Stored data START

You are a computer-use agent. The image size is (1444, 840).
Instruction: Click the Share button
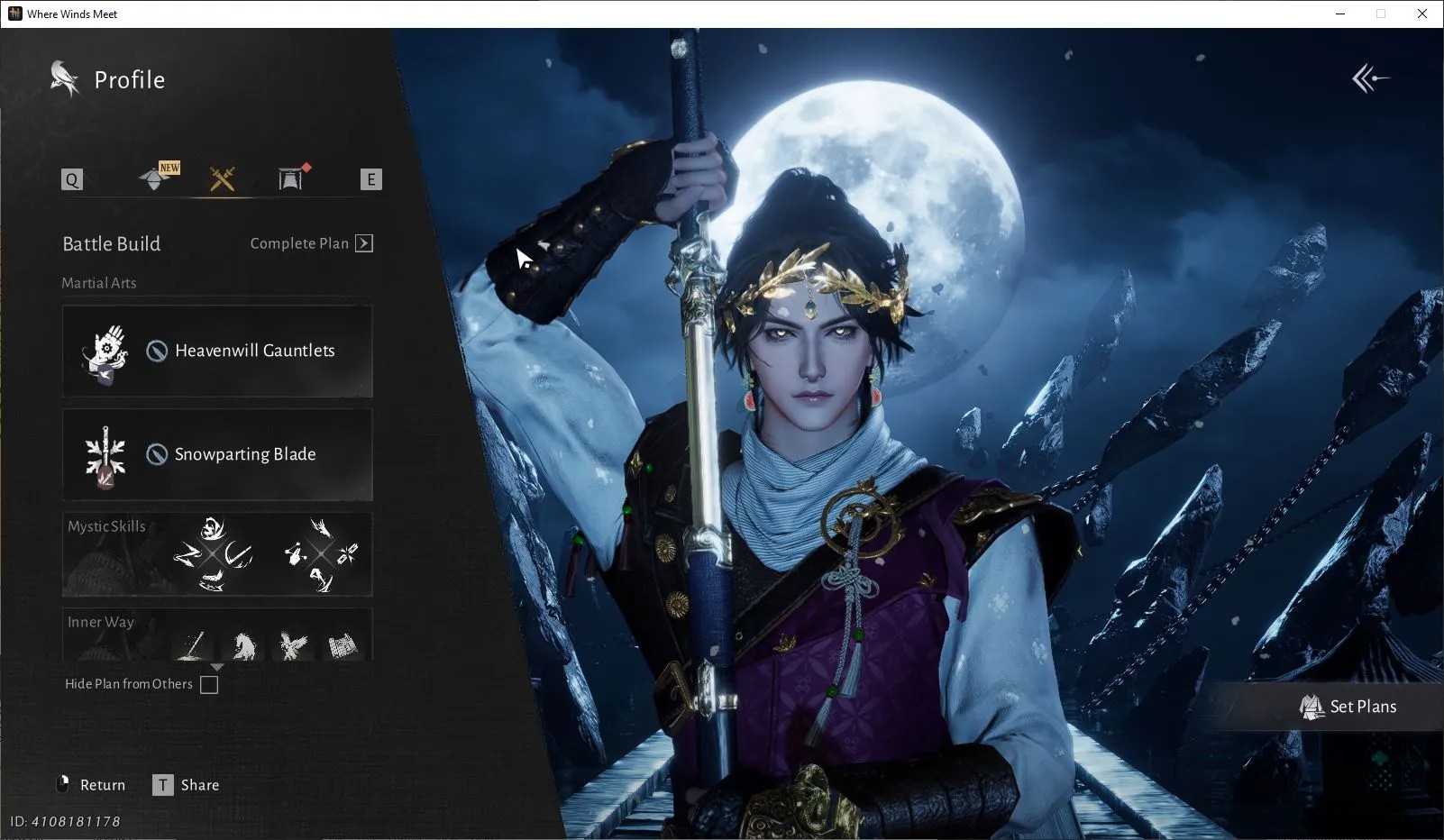(186, 785)
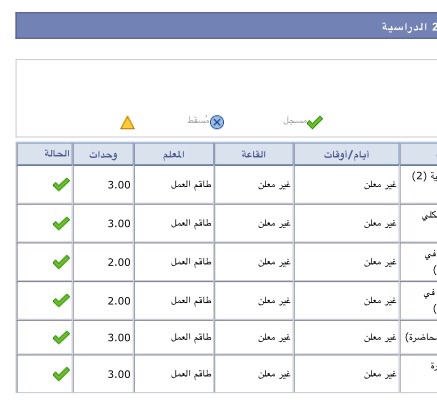This screenshot has height=407, width=437.
Task: Click the status checkmark in last course row
Action: point(61,374)
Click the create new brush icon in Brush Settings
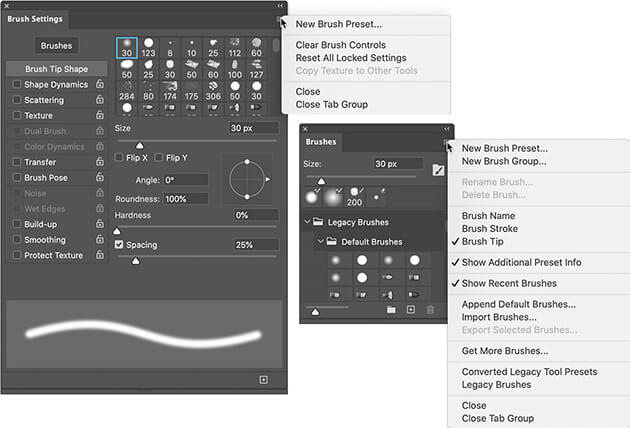Image resolution: width=630 pixels, height=428 pixels. (263, 380)
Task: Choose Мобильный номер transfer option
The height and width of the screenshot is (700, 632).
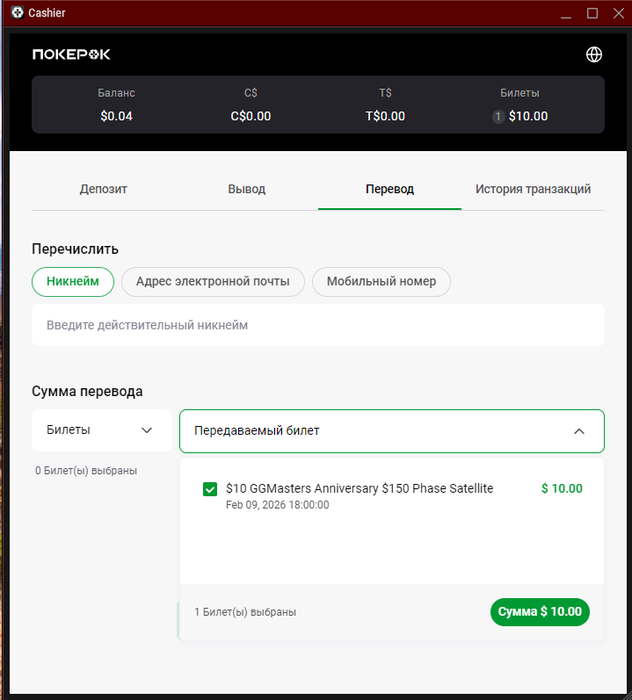Action: [381, 282]
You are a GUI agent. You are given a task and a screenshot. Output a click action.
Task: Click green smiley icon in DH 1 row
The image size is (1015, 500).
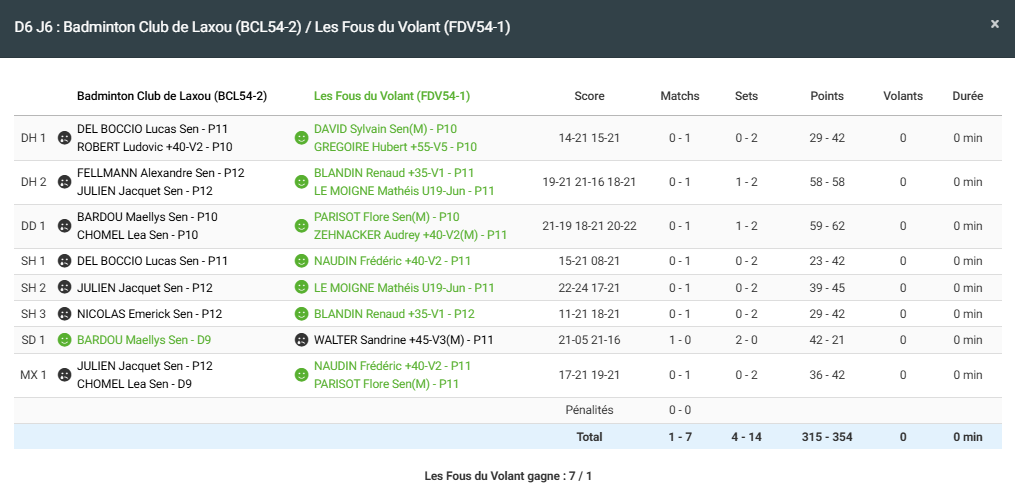click(301, 138)
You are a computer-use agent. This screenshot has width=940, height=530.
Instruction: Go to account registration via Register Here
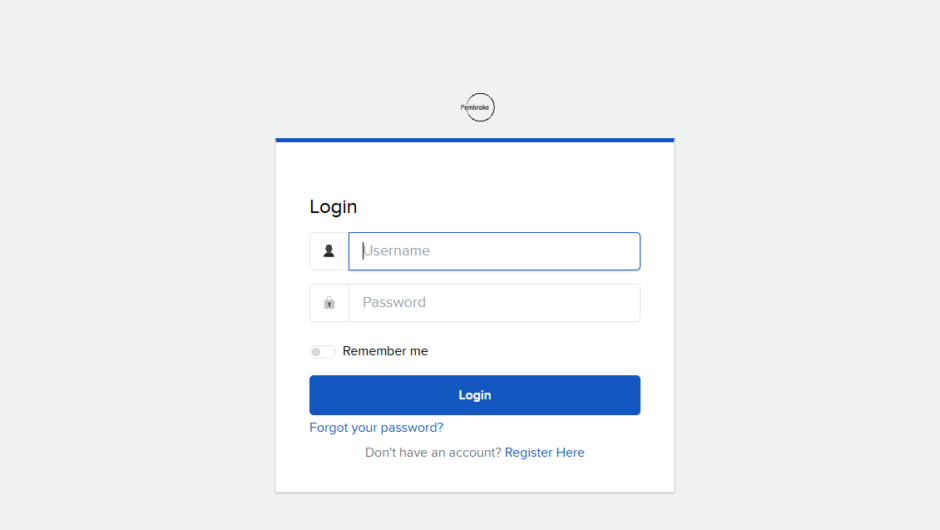pyautogui.click(x=544, y=452)
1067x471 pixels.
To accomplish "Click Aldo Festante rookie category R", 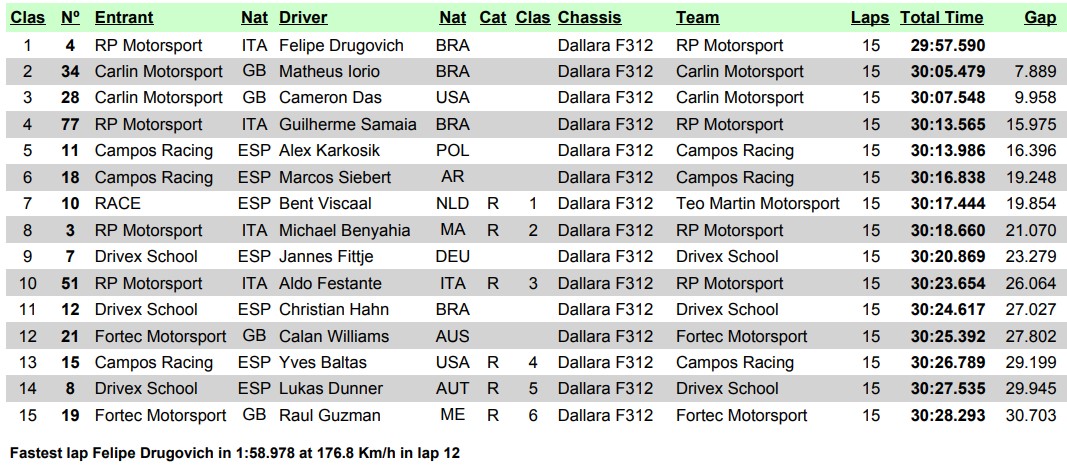I will pyautogui.click(x=493, y=283).
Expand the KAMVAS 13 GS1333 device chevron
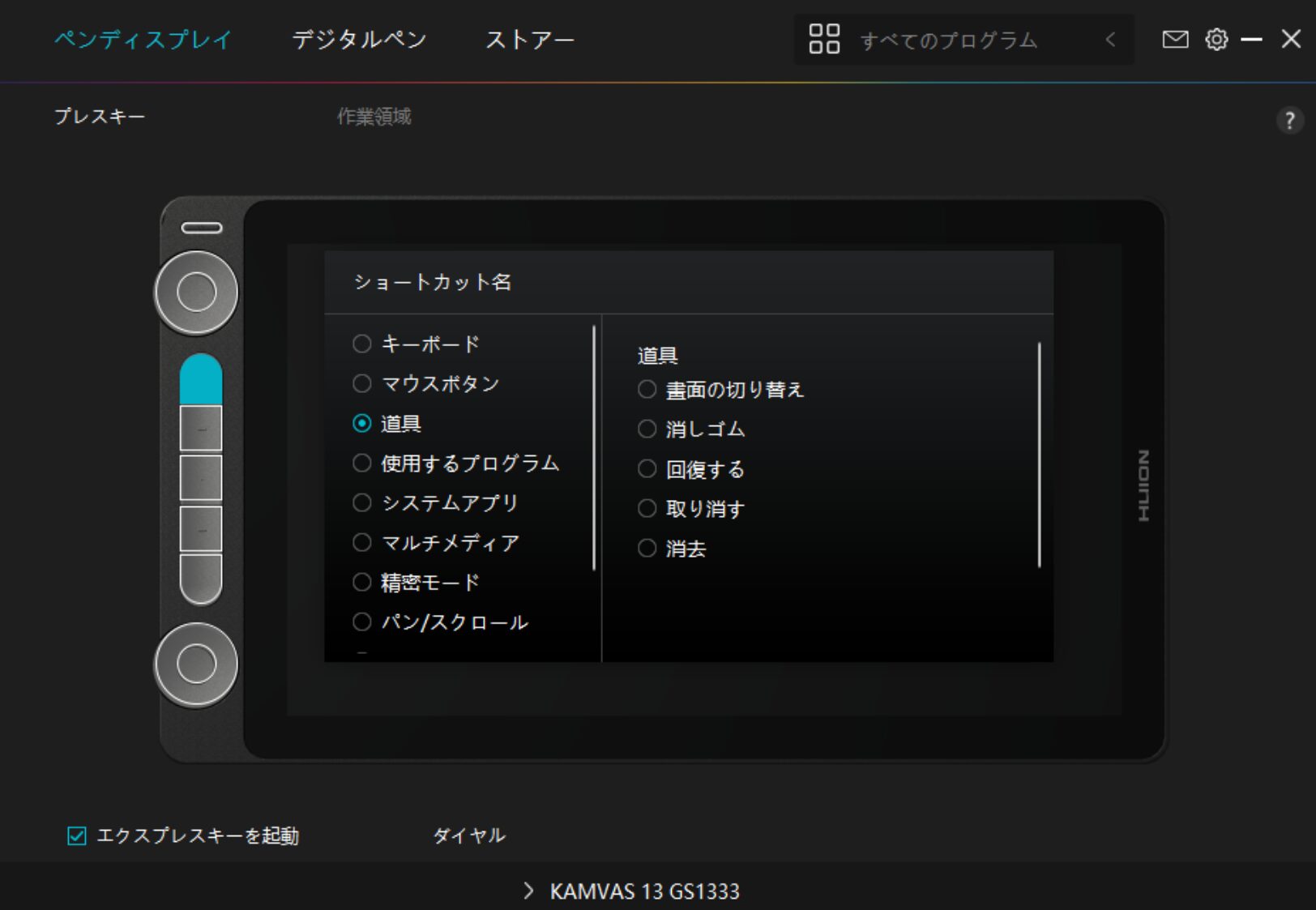This screenshot has width=1316, height=910. click(528, 891)
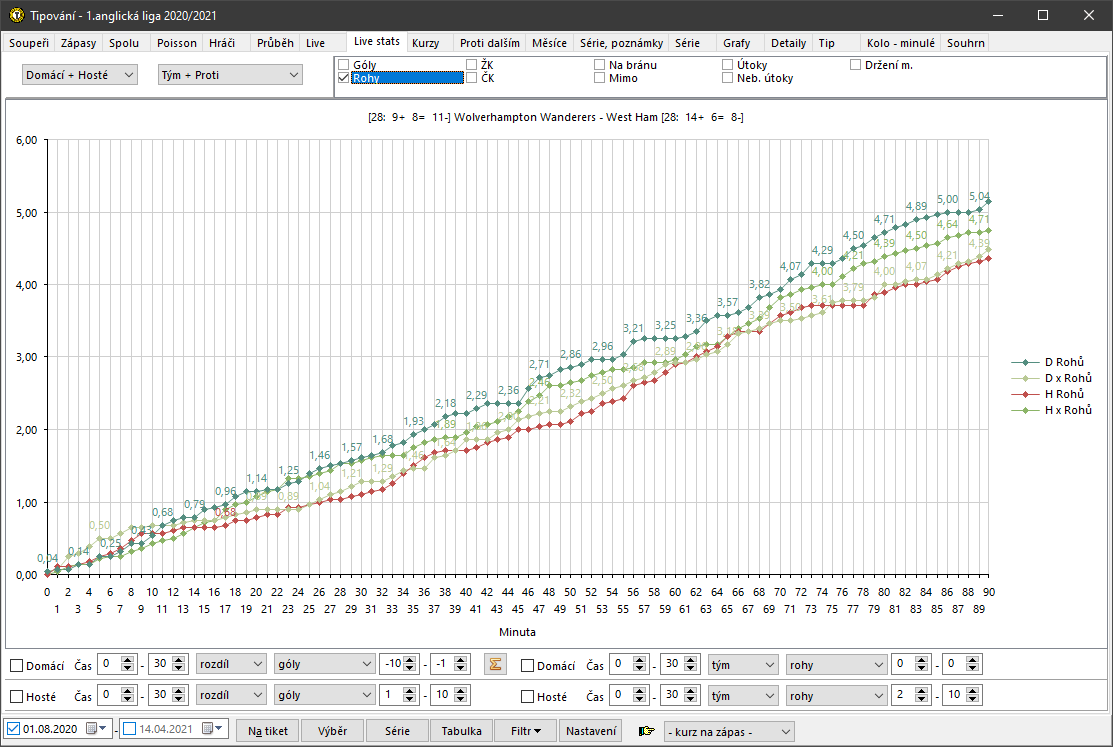The height and width of the screenshot is (747, 1113).
Task: Click the Na tiket button
Action: pos(268,731)
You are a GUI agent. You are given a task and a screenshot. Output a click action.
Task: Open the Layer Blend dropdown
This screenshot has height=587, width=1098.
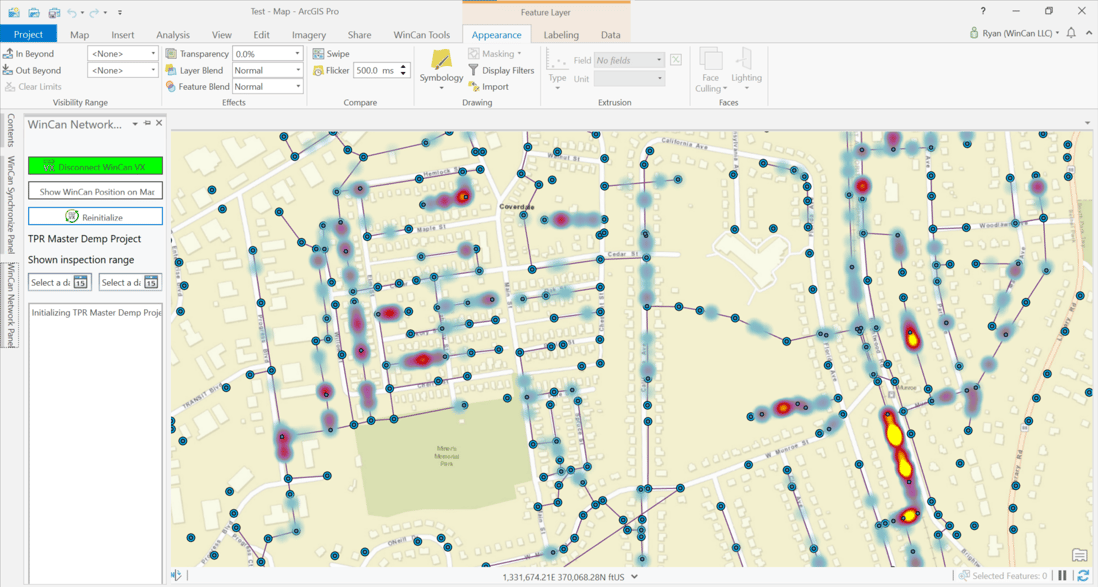click(x=297, y=70)
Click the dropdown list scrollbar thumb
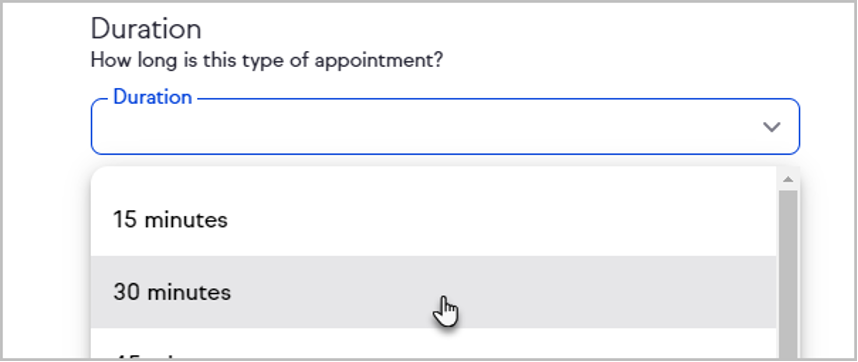Viewport: 858px width, 362px height. click(788, 274)
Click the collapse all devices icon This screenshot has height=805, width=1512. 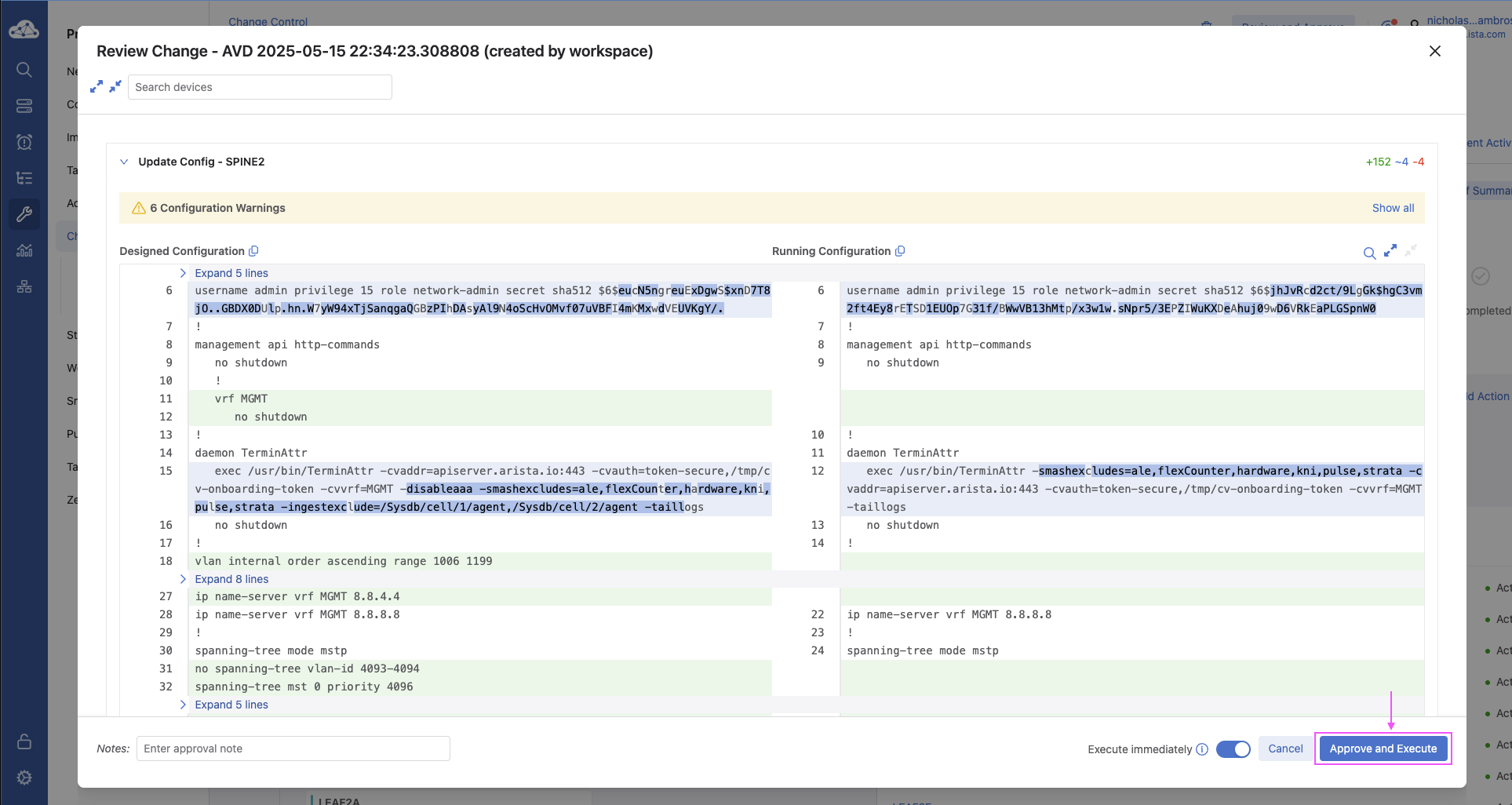pos(115,86)
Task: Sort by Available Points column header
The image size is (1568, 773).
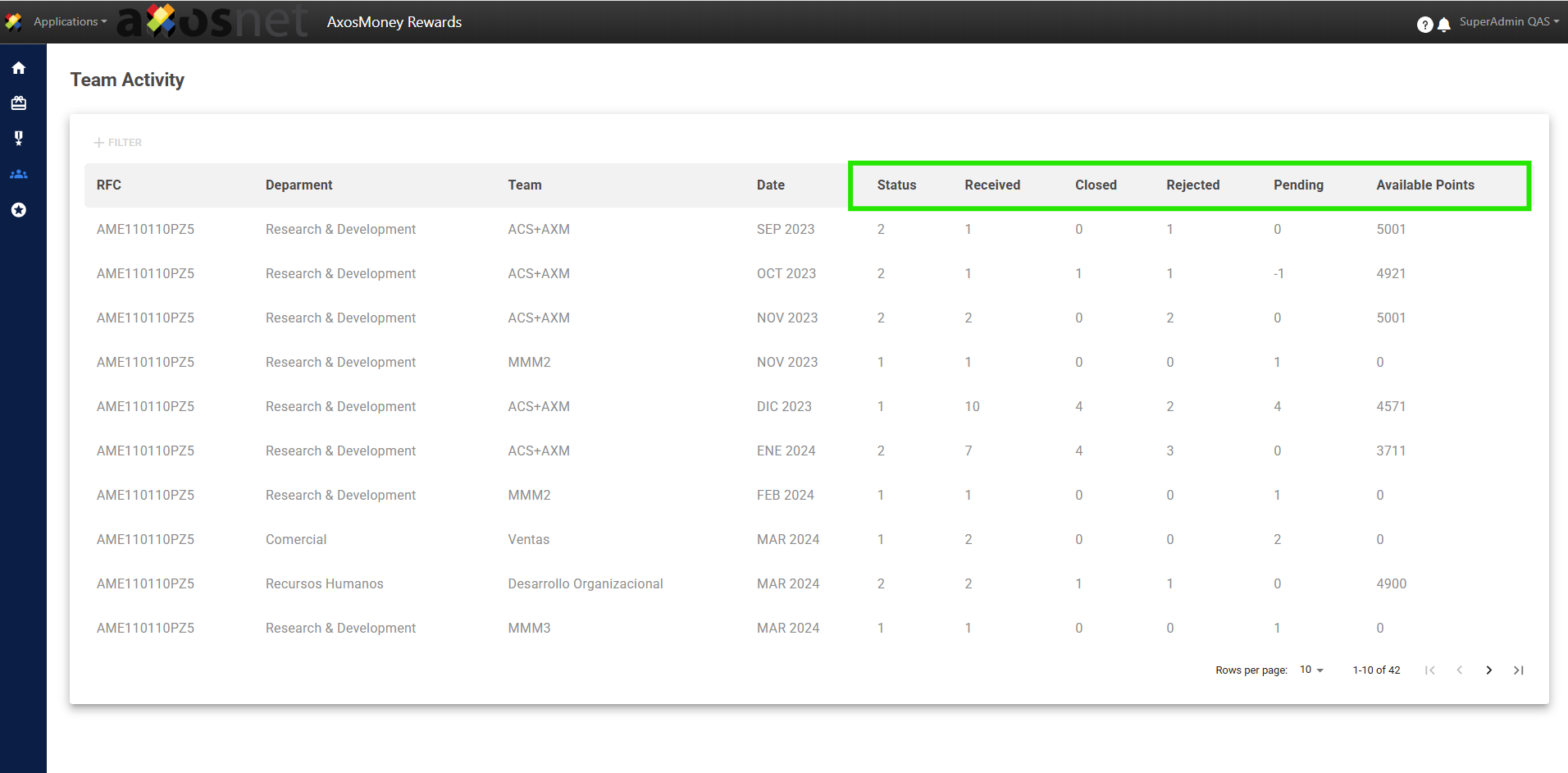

Stored data END

Assigned task:
Repeat exactly the lines above, starting at the one that contains "Task: Sort by Available Points column header" and stopping at the last line of the entries, and leave out the pictures.

Solution:
Task: Sort by Available Points column header
The image size is (1568, 773).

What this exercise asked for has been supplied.